CO 17 Denial Code – Requested information was not provided or was insufficient/incomplete
Insurance will be denying the claim as CO 17 Denial Code – Requested information was not provided or was insufficient/incomplete, whenever the claim submitted with the inadequate information to insurance company for reimbursement
Assume provider has billed the claim to insurance company for patient John. Insurance adjudicates and found they need student info from patient john for adjudicating and reimbursing the claim, hence they denied the claim with denial Code CO 17.
Once the provider receives the denial EOB, he needs to see whether the information is requested from patient or provider. In this example they requested information from the patient (Insurance also send letter to patient requesting information needs to be updated), in this case provider needs to wait until the patient updates the requested information directly to insurance company.
Note: Future claims submitted to this patient will also be denied with the same reason, if patient has not updated the requested information to insurance company.
Follow the below steps in order to resolve the denial code CO 17 Denial Code – Requested information was not provided or was insufficient/incomplete:
- First step is to verify, whether the requested information by insurance company is from healthcare provider or it is from the patient?
If the information is requested from the patient, then follow the below steps:
- Review Explanation of Benefits/Electronic Remittance Advice to determine the exact information that is required by carrier from patient for processing the claim.

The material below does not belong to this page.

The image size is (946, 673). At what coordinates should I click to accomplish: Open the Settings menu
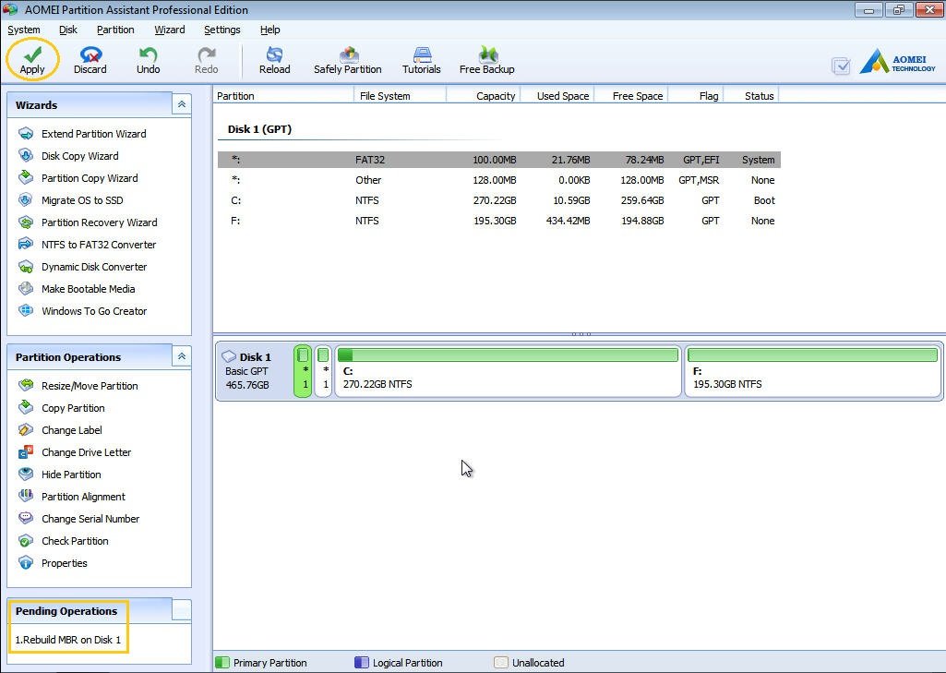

Information may be COB/Accident Info/Student Info/other info etc.
- If not available, reach out insurance company to get the exact information they required from patient and check when the last letter was sent to the patient requesting for that information. Request them to send another letter to patient if still patient has not updated.
- If previous notes already states, patient has already updated. Reach out insurance company and reprocess all the pending claims.
- If patient has not updated the requested information after several letter, please bill or contact the patient to update the requested information with insurance immediately (Before contacting or billing, please check the client specification and take the necessary action).
If insurance company requested the information from provider, then follow the below steps:
- Review Explanation of Benefits/Electronic Remittance Advice to determine the exact information that is required by insurance company from provider for processing the claim. If the information not available, call the claims department of insurance company to get the exact information they required from provider in order to reimburse the claim.
- Resubmit the claim with requested information in order to reprocess the claim towards payment.
- If required information is not available in application, contact provider on the same for further action.
Call the claims department and ask the following questions to resolve the CO 17 Denial Code – Requested information was not provided or was insufficient/incomplete:
- May I know the Claim denied or pended date?
- Find out what information they required and from whom is it from patient or from provider?
- If it is from patient, get the date of last request sent and how many times the letter sent to patient? (If patient has already updated the requested information to insurance company, send the claim back for reprocessing).
- If the information requested from provider, get an address or fax number to which the requested information to be mailed or faxed? (Resubmit the claim through fax or mail along with requested information).
- Get the appeal information, if claims need to be appealed?